↓

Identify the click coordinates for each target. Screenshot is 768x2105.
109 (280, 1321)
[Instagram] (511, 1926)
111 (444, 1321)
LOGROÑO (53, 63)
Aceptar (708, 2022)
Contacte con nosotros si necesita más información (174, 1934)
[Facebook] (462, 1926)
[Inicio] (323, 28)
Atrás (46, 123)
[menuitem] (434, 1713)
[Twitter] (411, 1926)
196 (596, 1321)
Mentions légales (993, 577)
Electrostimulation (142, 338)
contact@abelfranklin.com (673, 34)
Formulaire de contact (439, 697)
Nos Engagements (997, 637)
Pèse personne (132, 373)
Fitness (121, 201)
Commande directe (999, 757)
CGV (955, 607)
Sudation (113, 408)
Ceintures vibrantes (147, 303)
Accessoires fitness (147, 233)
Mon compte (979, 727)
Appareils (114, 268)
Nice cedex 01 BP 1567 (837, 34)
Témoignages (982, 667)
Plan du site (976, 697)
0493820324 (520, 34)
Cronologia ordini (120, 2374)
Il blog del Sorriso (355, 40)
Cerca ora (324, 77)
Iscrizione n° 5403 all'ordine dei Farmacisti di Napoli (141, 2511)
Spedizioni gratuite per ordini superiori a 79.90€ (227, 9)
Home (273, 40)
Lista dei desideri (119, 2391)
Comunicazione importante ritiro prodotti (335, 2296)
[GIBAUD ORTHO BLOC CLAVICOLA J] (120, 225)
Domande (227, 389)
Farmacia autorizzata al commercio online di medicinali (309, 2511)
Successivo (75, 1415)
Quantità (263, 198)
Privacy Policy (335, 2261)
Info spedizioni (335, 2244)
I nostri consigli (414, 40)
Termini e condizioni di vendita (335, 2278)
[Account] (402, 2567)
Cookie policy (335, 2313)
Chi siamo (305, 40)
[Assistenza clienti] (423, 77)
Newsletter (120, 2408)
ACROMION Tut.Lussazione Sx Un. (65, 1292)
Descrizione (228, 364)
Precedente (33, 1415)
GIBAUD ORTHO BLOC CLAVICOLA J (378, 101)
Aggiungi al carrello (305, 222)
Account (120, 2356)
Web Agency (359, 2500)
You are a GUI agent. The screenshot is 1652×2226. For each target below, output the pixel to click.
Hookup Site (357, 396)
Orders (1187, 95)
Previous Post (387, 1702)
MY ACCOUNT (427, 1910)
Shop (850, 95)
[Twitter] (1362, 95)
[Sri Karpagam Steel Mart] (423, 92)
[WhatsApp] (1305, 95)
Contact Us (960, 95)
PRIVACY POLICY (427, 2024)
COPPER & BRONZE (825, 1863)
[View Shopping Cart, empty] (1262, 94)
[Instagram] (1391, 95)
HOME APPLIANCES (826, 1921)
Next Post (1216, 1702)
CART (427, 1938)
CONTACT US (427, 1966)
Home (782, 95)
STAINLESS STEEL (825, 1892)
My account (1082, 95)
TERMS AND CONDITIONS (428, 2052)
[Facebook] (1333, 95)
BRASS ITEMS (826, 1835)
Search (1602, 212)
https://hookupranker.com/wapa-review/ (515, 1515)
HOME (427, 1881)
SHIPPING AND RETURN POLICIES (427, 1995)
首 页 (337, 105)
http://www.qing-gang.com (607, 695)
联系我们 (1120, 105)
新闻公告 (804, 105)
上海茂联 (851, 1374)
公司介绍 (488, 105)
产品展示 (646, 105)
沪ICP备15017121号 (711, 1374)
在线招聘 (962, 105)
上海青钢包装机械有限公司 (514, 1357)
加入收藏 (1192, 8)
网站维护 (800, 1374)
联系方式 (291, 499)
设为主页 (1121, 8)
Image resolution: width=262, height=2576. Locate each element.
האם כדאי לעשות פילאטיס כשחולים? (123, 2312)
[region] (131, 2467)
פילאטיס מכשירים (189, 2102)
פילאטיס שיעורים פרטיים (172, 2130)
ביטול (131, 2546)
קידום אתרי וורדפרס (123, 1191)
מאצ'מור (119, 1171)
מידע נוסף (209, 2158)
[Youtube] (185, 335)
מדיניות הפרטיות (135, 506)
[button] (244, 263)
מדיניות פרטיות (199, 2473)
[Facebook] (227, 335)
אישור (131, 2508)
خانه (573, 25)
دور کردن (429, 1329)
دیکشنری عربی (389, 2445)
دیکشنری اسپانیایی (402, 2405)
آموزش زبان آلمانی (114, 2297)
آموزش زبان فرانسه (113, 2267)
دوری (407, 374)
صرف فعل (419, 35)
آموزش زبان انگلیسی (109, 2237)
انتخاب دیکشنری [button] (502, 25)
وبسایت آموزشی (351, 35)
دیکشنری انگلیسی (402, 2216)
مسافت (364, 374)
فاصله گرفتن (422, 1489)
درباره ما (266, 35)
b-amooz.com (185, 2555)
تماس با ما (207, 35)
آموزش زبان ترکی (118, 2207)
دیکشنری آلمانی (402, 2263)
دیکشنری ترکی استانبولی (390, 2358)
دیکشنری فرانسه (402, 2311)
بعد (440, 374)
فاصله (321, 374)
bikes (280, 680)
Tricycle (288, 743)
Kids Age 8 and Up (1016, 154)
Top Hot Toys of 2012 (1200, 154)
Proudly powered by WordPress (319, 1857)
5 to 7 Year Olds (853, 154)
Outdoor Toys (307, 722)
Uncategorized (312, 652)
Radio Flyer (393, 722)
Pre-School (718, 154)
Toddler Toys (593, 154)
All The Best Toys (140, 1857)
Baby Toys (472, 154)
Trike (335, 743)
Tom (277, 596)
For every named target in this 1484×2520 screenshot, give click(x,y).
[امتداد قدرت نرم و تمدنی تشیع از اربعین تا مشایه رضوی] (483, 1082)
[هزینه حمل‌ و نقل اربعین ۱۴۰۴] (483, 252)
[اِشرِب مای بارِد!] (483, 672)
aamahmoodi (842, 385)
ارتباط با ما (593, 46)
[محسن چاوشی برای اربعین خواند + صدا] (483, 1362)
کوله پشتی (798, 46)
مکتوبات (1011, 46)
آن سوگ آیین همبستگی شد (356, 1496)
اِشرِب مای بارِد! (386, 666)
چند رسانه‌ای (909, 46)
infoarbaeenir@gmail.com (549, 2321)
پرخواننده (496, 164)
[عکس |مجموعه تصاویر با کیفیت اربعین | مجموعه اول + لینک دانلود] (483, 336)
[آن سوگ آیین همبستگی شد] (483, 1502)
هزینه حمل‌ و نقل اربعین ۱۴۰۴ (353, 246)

↑

Work required
Transcribe the records exactly as they appear.

Your response
Identify the click coordinates for each target. Screenshot is 768x2105.
109 (280, 1321)
[Instagram] (511, 1926)
111 (444, 1321)
LOGROÑO (53, 63)
Aceptar (708, 2022)
Contacte con nosotros si necesita más información (174, 1934)
[Facebook] (462, 1926)
[Inicio] (323, 28)
Atrás (46, 123)
[menuitem] (434, 1713)
[Twitter] (411, 1926)
196 (596, 1321)
Mentions légales (993, 577)
Electrostimulation (142, 338)
contact@abelfranklin.com (673, 34)
Formulaire de contact (439, 697)
Nos Engagements (997, 637)
Pèse personne (132, 373)
Fitness (121, 201)
Commande directe (999, 757)
CGV (955, 607)
Sudation (113, 408)
Ceintures vibrantes (147, 303)
Accessoires fitness (147, 233)
Mon compte (979, 727)
Appareils (114, 268)
Nice cedex 01 BP 1567 (837, 34)
Témoignages (982, 667)
Plan du site (976, 697)
0493820324 (520, 34)
Cronologia ordini (120, 2374)
Il blog del Sorriso (355, 40)
Cerca ora (324, 77)
Iscrizione n° 5403 all'ordine dei Farmacisti di Napoli (141, 2511)
Spedizioni gratuite per ordini superiori a 79.90€ (227, 9)
Home (273, 40)
Lista dei desideri (119, 2391)
Comunicazione importante ritiro prodotti (335, 2296)
[GIBAUD ORTHO BLOC CLAVICOLA J] (120, 225)
Domande (227, 389)
Farmacia autorizzata al commercio online di medicinali (309, 2511)
Successivo (75, 1415)
Quantità (263, 198)
Privacy Policy (335, 2261)
Info spedizioni (335, 2244)
I nostri consigli (414, 40)
Termini e condizioni di vendita (335, 2278)
[Account] (402, 2567)
Cookie policy (335, 2313)
Chi siamo (305, 40)
[Assistenza clienti] (423, 77)
Newsletter (120, 2408)
ACROMION Tut.Lussazione Sx Un. (65, 1292)
Descrizione (228, 364)
Precedente (33, 1415)
GIBAUD ORTHO BLOC CLAVICOLA J (378, 101)
Aggiungi al carrello (305, 222)
Account (120, 2356)
Web Agency (359, 2500)
You are a GUI agent. The screenshot is 1652×2226. For each target below, output the pixel to click.
Hookup Site (357, 396)
Orders (1187, 95)
Previous Post (387, 1702)
MY ACCOUNT (427, 1910)
Shop (850, 95)
[Twitter] (1362, 95)
[Sri Karpagam Steel Mart] (423, 92)
[WhatsApp] (1305, 95)
Contact Us (960, 95)
PRIVACY POLICY (427, 2024)
COPPER & BRONZE (825, 1863)
[View Shopping Cart, empty] (1262, 94)
[Instagram] (1391, 95)
HOME APPLIANCES (826, 1921)
Next Post (1216, 1702)
CART (427, 1938)
CONTACT US (427, 1966)
Home (782, 95)
STAINLESS STEEL (825, 1892)
My account (1082, 95)
TERMS AND CONDITIONS (428, 2052)
[Facebook] (1333, 95)
BRASS ITEMS (826, 1835)
Search (1602, 212)
https://hookupranker.com/wapa-review/ (515, 1515)
HOME (427, 1881)
SHIPPING AND RETURN POLICIES (427, 1995)
首 页 (337, 105)
http://www.qing-gang.com (607, 695)
联系我们 (1120, 105)
新闻公告 (804, 105)
上海茂联 (851, 1374)
公司介绍 (488, 105)
产品展示 (646, 105)
沪ICP备15017121号 (711, 1374)
在线招聘 (962, 105)
上海青钢包装机械有限公司 (514, 1357)
加入收藏 (1192, 8)
网站维护 (800, 1374)
联系方式 (291, 499)
设为主页 (1121, 8)
Image resolution: width=262, height=2576. Locate each element.
האם כדאי לעשות פילאטיס כשחולים? (123, 2312)
[region] (131, 2467)
פילאטיס מכשירים (189, 2102)
פילאטיס שיעורים פרטיים (172, 2130)
ביטול (131, 2546)
קידום אתרי וורדפרס (123, 1191)
מאצ'מור (119, 1171)
מידע נוסף (209, 2158)
[Youtube] (185, 335)
מדיניות הפרטיות (135, 506)
[button] (244, 263)
מדיניות פרטיות (199, 2473)
[Facebook] (227, 335)
אישור (131, 2508)
خانه (573, 25)
دور کردن (429, 1329)
دیکشنری عربی (389, 2445)
دیکشنری اسپانیایی (402, 2405)
آموزش زبان آلمانی (114, 2297)
آموزش زبان فرانسه (113, 2267)
دوری (407, 374)
صرف فعل (419, 35)
آموزش زبان انگلیسی (109, 2237)
انتخاب دیکشنری [button] (502, 25)
وبسایت آموزشی (351, 35)
دیکشنری انگلیسی (402, 2216)
مسافت (364, 374)
فاصله گرفتن (422, 1489)
درباره ما (266, 35)
b-amooz.com (185, 2555)
تماس با ما (207, 35)
آموزش زبان ترکی (118, 2207)
دیکشنری آلمانی (402, 2263)
دیکشنری ترکی استانبولی (390, 2358)
دیکشنری فرانسه (402, 2311)
بعد (440, 374)
فاصله (321, 374)
bikes (280, 680)
Tricycle (288, 743)
Kids Age 8 and Up (1016, 154)
Top Hot Toys of 2012 (1200, 154)
Proudly powered by WordPress (319, 1857)
5 to 7 Year Olds (853, 154)
Outdoor Toys (307, 722)
Uncategorized (312, 652)
Radio Flyer (393, 722)
Pre-School (718, 154)
Toddler Toys (593, 154)
All The Best Toys (140, 1857)
Baby Toys (472, 154)
Trike (335, 743)
Tom (277, 596)
For every named target in this 1484×2520 screenshot, give click(x,y).
[امتداد قدرت نرم و تمدنی تشیع از اربعین تا مشایه رضوی] (483, 1082)
[هزینه حمل‌ و نقل اربعین ۱۴۰۴] (483, 252)
[اِشرِب مای بارِد!] (483, 672)
aamahmoodi (842, 385)
ارتباط با ما (593, 46)
[محسن چاوشی برای اربعین خواند + صدا] (483, 1362)
کوله پشتی (798, 46)
مکتوبات (1011, 46)
آن سوگ آیین همبستگی شد (356, 1496)
اِشرِب مای بارِد! (386, 666)
چند رسانه‌ای (909, 46)
infoarbaeenir@gmail.com (549, 2321)
پرخواننده (496, 164)
[عکس |مجموعه تصاویر با کیفیت اربعین | مجموعه اول + لینک دانلود] (483, 336)
[آن سوگ آیین همبستگی شد] (483, 1502)
هزینه حمل‌ و نقل اربعین ۱۴۰۴ (353, 246)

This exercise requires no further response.